At the same time, Kobakhidze has sought to draw a clear distinction between criticism of European institutions and Georgia’s stated foreign policy course.

“Eurointegration and the European Union are one thing. Euro-bureaucracy is another,” he said, stressing that Georgia’s goal remains EU membership. He added that this aspiration is based on what he described as optimism that the negative trends he sees within the bloc will eventually reverse.

He also dismissed as “mere speculation” suggestions that the government plans to amend the Constitution to abandon Euro-Atlantic integration, stressing that such changes are technically impossible because Georgian Dream does not hold a constitutional majority in parliament.

Reset with Georgia in EU’s Interest

Portraying the EU’s decline, Kobakhidze then cast his arguments as a prescription for Brussels to reset relations with Georgia.

“A reset of relations would, in reality, be the most pragmatic step from the European bureaucracy,” Kobakhidze said in a December 25 interview with pro-government Imedi TV, arguing that it is “objectively” not in the European Union’s interest to maintain its current approach toward Georgia, especially against the backdrop of economic difficulties triggered by the war in Ukraine.

According to Kobakhidze, the EU’s challenges have been compounded by the loss of access to cheap Russian natural resources and the Russian market, making it necessary, in his view, for Brussels to seek alternative routes and partnerships to the east. In this context, he said Georgia represents the only effective corridor – via the Black Sea and onward to neighboring countries and Central Asia – and therefore it is in the EU’s interest to develop this direction and restore what he described as “healthy relations” with Tbilisi.

With no visible sign of such a reset, however, Kobakhidze said he sees no explanation for Brussels’ actions other than the influence of what he calls the “European bureaucracy,” which, he says, is unable to act in line with the objective interests of either the EU or European society.
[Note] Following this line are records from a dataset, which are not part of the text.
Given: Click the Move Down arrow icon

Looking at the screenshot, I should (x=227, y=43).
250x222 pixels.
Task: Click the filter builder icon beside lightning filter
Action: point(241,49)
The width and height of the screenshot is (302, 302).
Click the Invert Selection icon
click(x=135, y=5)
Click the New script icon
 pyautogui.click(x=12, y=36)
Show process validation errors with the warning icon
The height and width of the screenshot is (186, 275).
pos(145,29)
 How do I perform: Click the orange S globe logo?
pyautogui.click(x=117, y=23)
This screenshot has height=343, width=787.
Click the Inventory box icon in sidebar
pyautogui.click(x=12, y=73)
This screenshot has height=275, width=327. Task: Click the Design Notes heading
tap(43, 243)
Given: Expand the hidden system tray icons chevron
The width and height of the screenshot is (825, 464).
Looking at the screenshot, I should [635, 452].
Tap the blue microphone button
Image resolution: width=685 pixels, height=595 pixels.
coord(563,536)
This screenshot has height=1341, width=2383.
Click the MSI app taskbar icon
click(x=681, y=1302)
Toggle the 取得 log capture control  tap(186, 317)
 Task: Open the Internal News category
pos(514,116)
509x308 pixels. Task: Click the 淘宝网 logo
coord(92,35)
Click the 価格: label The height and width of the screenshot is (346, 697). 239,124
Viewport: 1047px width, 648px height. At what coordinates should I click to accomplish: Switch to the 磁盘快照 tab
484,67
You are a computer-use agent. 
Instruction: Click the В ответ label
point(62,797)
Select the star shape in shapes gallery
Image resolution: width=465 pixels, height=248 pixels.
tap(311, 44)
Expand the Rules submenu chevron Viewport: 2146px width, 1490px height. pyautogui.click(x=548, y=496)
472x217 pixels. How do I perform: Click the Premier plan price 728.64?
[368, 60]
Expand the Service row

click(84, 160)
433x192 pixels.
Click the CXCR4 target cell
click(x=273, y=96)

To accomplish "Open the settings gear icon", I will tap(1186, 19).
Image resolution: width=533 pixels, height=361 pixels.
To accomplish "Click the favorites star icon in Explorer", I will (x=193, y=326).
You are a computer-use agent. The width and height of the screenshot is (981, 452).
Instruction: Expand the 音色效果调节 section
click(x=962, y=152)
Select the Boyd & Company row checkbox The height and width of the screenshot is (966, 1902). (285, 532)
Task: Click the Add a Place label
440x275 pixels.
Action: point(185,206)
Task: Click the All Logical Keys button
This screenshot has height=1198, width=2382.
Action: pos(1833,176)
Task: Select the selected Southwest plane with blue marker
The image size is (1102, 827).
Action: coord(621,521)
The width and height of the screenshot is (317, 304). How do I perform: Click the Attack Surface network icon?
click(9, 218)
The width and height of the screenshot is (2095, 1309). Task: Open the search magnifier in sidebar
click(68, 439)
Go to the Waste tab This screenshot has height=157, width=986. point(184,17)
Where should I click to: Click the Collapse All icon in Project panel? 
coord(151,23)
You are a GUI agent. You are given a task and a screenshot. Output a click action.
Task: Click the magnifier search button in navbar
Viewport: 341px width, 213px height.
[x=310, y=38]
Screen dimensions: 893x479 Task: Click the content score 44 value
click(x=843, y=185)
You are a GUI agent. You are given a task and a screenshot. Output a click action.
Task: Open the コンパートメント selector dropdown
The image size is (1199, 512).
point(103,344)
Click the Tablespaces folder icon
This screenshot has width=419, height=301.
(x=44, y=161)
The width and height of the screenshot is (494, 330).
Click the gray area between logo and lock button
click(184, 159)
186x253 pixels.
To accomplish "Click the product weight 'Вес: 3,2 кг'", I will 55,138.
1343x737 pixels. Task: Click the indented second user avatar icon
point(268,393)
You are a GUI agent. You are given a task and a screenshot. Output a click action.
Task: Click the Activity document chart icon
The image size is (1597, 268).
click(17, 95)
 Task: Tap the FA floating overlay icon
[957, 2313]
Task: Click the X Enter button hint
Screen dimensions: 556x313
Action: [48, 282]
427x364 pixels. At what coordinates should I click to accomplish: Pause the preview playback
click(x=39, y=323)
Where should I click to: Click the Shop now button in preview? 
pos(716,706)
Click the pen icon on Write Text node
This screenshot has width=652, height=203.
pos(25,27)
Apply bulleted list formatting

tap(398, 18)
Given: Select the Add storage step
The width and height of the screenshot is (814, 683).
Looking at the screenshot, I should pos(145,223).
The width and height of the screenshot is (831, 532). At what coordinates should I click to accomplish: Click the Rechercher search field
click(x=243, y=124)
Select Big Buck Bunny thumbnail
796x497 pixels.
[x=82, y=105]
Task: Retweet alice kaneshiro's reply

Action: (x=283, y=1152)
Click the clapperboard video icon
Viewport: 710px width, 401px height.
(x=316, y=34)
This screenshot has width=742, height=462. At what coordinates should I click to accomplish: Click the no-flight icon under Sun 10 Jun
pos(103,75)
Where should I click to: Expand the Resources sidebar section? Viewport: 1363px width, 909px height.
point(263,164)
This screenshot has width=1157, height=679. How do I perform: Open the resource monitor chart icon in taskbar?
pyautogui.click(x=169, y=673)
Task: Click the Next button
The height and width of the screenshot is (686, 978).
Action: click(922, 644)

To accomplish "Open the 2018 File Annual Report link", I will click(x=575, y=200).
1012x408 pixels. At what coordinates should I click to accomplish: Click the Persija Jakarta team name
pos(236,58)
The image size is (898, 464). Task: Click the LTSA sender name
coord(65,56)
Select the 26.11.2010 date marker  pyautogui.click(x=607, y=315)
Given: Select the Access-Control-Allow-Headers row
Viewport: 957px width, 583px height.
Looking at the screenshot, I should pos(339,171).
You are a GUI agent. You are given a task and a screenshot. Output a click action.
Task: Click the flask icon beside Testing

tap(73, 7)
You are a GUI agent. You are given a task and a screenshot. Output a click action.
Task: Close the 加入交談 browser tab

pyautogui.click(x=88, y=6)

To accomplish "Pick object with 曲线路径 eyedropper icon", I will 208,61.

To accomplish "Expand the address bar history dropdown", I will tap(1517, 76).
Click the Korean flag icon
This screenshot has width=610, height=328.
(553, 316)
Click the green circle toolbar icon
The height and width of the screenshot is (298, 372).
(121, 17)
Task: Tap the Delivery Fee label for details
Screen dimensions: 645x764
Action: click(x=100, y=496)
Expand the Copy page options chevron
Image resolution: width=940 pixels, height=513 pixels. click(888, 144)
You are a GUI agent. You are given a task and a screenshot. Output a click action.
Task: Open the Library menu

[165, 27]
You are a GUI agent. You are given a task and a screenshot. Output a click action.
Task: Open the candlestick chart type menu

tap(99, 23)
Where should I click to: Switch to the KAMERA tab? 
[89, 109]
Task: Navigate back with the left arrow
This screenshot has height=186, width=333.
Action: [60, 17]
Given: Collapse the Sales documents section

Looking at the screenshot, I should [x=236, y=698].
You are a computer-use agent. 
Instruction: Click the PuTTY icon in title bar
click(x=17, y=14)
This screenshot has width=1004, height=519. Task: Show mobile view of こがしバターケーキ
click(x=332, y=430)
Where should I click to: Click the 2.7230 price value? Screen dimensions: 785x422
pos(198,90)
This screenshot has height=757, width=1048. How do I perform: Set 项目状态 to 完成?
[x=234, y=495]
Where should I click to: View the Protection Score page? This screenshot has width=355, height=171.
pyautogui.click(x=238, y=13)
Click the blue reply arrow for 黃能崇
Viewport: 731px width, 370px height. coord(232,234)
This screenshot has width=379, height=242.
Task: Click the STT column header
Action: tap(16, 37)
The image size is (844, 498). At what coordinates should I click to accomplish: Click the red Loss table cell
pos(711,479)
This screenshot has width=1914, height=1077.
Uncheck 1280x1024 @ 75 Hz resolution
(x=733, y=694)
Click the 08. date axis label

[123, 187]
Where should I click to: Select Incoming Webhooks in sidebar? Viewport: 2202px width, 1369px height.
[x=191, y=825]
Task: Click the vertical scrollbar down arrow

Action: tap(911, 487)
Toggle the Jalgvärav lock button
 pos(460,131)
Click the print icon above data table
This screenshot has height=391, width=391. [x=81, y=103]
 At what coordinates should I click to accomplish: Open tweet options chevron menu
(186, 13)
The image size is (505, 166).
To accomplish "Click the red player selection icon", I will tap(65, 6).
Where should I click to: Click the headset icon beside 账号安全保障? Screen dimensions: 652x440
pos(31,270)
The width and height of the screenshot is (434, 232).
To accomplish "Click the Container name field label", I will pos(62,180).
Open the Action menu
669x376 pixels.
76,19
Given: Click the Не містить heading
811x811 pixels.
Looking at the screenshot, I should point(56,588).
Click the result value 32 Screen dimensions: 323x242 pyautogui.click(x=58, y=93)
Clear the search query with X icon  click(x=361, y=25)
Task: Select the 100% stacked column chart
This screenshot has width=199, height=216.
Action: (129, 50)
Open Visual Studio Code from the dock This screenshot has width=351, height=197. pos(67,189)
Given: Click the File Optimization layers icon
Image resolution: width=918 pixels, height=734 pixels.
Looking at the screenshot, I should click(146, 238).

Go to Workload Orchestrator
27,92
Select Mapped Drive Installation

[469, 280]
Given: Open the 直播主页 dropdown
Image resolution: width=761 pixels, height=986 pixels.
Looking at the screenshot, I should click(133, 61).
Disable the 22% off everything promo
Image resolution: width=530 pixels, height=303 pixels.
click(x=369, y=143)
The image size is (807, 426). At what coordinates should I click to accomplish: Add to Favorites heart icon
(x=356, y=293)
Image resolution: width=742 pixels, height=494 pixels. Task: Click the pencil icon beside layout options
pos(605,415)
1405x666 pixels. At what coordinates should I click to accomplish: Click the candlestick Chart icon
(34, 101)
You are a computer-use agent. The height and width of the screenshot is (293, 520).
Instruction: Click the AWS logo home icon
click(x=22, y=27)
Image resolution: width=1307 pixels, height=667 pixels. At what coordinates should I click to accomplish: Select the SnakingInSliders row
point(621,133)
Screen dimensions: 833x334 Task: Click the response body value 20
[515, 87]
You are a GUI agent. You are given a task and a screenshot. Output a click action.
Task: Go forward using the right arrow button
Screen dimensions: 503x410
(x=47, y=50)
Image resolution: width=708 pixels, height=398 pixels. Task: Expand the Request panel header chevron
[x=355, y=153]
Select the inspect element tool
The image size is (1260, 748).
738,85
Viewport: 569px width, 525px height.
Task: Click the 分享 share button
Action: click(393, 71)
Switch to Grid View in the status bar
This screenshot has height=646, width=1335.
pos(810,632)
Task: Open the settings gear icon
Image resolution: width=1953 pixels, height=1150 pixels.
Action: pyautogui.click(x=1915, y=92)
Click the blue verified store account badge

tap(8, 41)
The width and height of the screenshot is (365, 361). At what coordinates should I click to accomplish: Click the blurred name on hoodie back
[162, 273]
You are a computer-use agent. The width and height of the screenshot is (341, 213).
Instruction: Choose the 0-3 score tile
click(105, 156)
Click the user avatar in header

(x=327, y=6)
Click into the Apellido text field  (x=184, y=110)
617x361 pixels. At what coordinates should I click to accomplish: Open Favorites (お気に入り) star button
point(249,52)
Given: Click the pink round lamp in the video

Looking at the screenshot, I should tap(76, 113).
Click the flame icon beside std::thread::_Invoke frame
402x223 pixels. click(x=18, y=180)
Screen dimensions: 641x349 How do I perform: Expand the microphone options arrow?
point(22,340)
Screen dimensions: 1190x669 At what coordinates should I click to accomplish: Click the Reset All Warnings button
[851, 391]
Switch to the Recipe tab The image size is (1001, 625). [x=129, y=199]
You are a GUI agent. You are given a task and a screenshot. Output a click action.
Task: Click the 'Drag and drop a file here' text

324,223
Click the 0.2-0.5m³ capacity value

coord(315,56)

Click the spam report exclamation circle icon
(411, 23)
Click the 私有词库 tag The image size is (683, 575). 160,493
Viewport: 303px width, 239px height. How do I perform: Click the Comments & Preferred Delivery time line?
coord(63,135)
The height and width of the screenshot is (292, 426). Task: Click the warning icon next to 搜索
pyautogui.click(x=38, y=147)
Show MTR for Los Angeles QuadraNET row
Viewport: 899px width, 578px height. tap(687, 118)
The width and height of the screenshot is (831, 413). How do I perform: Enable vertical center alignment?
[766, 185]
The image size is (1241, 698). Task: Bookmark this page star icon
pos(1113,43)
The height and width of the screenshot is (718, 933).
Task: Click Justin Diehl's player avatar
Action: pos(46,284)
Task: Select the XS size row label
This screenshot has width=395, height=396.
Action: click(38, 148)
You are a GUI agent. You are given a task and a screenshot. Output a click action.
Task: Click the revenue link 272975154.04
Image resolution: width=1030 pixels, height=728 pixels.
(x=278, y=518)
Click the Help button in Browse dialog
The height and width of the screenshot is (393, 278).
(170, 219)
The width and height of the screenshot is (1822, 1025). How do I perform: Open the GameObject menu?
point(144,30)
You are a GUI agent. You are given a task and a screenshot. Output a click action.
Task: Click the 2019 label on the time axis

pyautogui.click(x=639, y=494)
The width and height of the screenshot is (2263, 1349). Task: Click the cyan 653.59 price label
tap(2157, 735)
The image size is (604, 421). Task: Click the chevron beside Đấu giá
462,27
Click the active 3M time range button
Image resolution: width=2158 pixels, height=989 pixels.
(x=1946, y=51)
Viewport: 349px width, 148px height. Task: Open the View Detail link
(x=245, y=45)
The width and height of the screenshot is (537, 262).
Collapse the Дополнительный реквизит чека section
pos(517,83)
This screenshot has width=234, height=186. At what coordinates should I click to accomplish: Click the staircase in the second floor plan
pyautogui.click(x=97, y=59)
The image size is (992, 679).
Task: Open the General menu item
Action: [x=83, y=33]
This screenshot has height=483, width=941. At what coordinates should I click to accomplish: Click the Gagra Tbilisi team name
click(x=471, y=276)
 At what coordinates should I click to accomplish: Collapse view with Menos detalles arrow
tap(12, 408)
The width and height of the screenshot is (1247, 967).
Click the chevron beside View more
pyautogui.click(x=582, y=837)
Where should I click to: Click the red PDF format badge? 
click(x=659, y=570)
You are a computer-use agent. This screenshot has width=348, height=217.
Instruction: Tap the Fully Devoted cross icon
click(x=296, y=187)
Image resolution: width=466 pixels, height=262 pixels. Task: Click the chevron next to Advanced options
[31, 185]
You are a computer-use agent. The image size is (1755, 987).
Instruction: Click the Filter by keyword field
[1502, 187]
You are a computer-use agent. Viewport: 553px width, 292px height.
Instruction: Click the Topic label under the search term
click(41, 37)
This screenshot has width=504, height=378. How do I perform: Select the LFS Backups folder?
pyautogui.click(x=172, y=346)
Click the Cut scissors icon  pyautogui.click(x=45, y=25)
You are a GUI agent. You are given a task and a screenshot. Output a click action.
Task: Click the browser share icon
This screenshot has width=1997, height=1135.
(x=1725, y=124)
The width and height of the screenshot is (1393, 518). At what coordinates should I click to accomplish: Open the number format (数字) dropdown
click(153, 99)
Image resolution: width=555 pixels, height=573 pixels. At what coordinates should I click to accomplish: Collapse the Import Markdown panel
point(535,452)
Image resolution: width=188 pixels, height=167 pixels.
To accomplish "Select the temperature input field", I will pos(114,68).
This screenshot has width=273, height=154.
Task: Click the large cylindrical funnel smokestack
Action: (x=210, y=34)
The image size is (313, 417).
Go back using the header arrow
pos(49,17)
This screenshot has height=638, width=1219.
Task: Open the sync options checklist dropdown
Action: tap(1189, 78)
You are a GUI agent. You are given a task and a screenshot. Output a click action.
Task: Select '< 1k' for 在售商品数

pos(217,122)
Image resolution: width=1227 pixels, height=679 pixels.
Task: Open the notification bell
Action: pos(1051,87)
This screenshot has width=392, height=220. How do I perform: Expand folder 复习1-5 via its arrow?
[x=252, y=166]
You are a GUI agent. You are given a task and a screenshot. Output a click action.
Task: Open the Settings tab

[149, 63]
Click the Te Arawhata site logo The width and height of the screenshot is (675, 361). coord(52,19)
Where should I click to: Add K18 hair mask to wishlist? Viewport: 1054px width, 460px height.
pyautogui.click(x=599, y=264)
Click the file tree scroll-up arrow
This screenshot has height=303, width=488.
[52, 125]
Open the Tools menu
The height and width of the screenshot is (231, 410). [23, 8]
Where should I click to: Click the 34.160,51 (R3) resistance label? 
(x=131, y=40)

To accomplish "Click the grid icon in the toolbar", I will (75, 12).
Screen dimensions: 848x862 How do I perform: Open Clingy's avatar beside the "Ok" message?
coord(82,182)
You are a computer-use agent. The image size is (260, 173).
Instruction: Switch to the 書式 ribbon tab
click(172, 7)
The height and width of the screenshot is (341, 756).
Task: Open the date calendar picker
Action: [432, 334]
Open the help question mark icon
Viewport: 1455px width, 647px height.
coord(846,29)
“There can be no other justification or explanation for such an attitude,” he said.

2026 ‘Very Difficult’ for EU

Kobakhidze has echoed these points in other interviews, arguing that similar arguments are reflected in the new U.S. National Security Strategy document.

“The main problem for the EU is that the majority of the member states of the EU specifically and the European bureaucracy have fully lost sovereignty,” Kobakhidze told Rustavi 2. “Under such conditions, they struggle to act in accordance with their objective interests, with the objective interests of the EU, and this is expressed in many things, and the American [national] security document is speaking about all of this.”

The GD prime minister ultimately offered a bleak outlook, particularly for the EU itself.

“Unfortunately, judging very generally from what we see, the coming year will be very difficult – even more difficult – for the European Union, including from an economic standpoint and also political standpoint,” he told Imedi.